(Extracted information)

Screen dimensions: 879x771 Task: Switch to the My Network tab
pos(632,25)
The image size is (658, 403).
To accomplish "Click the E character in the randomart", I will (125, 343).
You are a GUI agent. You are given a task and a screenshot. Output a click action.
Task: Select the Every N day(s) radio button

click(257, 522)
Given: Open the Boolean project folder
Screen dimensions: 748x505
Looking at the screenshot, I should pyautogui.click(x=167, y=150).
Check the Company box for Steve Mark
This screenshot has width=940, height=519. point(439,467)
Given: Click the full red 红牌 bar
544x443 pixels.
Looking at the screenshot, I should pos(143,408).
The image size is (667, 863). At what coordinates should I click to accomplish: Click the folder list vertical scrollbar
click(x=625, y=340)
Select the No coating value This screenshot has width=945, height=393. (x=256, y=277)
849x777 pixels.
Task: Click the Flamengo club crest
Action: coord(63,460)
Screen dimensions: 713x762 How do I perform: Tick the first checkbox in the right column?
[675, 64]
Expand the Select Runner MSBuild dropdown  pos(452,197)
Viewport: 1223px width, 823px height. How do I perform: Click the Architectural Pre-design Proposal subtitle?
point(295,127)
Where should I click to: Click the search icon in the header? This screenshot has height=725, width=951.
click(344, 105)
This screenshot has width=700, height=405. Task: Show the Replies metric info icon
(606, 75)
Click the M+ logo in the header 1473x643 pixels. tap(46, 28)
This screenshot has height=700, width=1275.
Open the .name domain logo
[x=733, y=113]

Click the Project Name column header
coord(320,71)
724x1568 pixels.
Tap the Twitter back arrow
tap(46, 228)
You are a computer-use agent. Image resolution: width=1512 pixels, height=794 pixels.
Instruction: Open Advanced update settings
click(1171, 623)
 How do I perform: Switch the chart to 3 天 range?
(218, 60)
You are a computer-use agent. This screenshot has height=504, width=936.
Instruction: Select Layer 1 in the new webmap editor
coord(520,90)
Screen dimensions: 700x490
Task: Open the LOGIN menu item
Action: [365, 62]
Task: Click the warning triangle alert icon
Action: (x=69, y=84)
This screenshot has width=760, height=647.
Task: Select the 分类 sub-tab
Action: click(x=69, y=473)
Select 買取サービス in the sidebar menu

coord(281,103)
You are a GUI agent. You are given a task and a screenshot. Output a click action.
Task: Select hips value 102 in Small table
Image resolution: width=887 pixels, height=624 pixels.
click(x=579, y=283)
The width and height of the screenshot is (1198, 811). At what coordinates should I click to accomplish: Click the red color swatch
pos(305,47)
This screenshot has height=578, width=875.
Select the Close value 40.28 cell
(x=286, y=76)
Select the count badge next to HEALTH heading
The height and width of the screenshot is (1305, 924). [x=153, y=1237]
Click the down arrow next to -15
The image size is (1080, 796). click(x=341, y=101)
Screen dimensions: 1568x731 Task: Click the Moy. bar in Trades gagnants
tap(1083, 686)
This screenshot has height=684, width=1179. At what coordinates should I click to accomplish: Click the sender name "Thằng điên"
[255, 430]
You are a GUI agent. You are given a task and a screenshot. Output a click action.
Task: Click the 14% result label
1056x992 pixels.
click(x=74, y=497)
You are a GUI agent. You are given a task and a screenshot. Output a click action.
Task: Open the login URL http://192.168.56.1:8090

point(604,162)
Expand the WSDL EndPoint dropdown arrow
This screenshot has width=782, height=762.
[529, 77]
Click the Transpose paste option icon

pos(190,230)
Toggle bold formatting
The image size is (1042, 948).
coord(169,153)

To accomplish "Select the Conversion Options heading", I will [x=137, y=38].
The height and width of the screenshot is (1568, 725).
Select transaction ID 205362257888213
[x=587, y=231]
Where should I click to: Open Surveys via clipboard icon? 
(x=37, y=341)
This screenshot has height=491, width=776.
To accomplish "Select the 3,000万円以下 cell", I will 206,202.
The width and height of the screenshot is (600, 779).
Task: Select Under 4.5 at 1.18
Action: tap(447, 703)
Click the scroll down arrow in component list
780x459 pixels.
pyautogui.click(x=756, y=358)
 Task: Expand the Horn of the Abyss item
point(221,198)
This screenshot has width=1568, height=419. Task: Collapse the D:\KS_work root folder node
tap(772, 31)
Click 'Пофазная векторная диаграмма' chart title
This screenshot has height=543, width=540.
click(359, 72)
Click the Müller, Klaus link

(End Extracted information)

◆ What is needed: Copy all of the material word for word.

◆ Expected output:
Screen dimensions: 879x771 Task: Switch to the My Network tab
pos(632,25)
The image size is (658, 403).
To accomplish "Click the E character in the randomart", I will (125, 343).
You are a GUI agent. You are given a task and a screenshot. Output a click action.
Task: Select the Every N day(s) radio button

click(257, 522)
Given: Open the Boolean project folder
Screen dimensions: 748x505
Looking at the screenshot, I should pyautogui.click(x=167, y=150).
Check the Company box for Steve Mark
This screenshot has width=940, height=519. point(439,467)
Given: Click the full red 红牌 bar
544x443 pixels.
Looking at the screenshot, I should pos(143,408).
The image size is (667, 863). At what coordinates should I click to accomplish: Click the folder list vertical scrollbar
click(x=625, y=340)
Select the No coating value This screenshot has width=945, height=393. (x=256, y=277)
849x777 pixels.
Task: Click the Flamengo club crest
Action: coord(63,460)
Screen dimensions: 713x762 How do I perform: Tick the first checkbox in the right column?
[675, 64]
Expand the Select Runner MSBuild dropdown  pos(452,197)
Viewport: 1223px width, 823px height. How do I perform: Click the Architectural Pre-design Proposal subtitle?
point(295,127)
Where should I click to: Click the search icon in the header? This screenshot has height=725, width=951.
click(344, 105)
This screenshot has width=700, height=405. Task: Show the Replies metric info icon
(606, 75)
Click the M+ logo in the header 1473x643 pixels. tap(46, 28)
This screenshot has height=700, width=1275.
Open the .name domain logo
[x=733, y=113]

Click the Project Name column header
coord(320,71)
724x1568 pixels.
Tap the Twitter back arrow
tap(46, 228)
You are a computer-use agent. Image resolution: width=1512 pixels, height=794 pixels.
Instruction: Open Advanced update settings
click(1171, 623)
 How do I perform: Switch the chart to 3 天 range?
(218, 60)
You are a computer-use agent. This screenshot has height=504, width=936.
Instruction: Select Layer 1 in the new webmap editor
coord(520,90)
Screen dimensions: 700x490
Task: Open the LOGIN menu item
Action: [365, 62]
Task: Click the warning triangle alert icon
Action: (x=69, y=84)
This screenshot has width=760, height=647.
Task: Select the 分类 sub-tab
Action: click(x=69, y=473)
Select 買取サービス in the sidebar menu

coord(281,103)
You are a GUI agent. You are given a task and a screenshot. Output a click action.
Task: Select hips value 102 in Small table
Image resolution: width=887 pixels, height=624 pixels.
click(x=579, y=283)
The width and height of the screenshot is (1198, 811). At what coordinates should I click to accomplish: Click the red color swatch
pos(305,47)
This screenshot has height=578, width=875.
Select the Close value 40.28 cell
(x=286, y=76)
Select the count badge next to HEALTH heading
The height and width of the screenshot is (1305, 924). [x=153, y=1237]
Click the down arrow next to -15
The image size is (1080, 796). click(x=341, y=101)
Screen dimensions: 1568x731 Task: Click the Moy. bar in Trades gagnants
tap(1083, 686)
This screenshot has height=684, width=1179. At what coordinates should I click to accomplish: Click the sender name "Thằng điên"
[255, 430]
You are a GUI agent. You are given a task and a screenshot. Output a click action.
Task: Click the 14% result label
1056x992 pixels.
click(x=74, y=497)
You are a GUI agent. You are given a task and a screenshot. Output a click action.
Task: Open the login URL http://192.168.56.1:8090

point(604,162)
Expand the WSDL EndPoint dropdown arrow
This screenshot has width=782, height=762.
[529, 77]
Click the Transpose paste option icon

pos(190,230)
Toggle bold formatting
The image size is (1042, 948).
coord(169,153)

To accomplish "Select the Conversion Options heading", I will [x=137, y=38].
The height and width of the screenshot is (1568, 725).
Select transaction ID 205362257888213
[x=587, y=231]
Where should I click to: Open Surveys via clipboard icon? 
(x=37, y=341)
This screenshot has height=491, width=776.
To accomplish "Select the 3,000万円以下 cell", I will 206,202.
The width and height of the screenshot is (600, 779).
Task: Select Under 4.5 at 1.18
Action: tap(447, 703)
Click the scroll down arrow in component list
780x459 pixels.
pyautogui.click(x=756, y=358)
 Task: Expand the Horn of the Abyss item
point(221,198)
This screenshot has width=1568, height=419. Task: Collapse the D:\KS_work root folder node
tap(772, 31)
Click 'Пофазная векторная диаграмма' chart title
This screenshot has height=543, width=540.
click(359, 72)
Click the Müller, Klaus link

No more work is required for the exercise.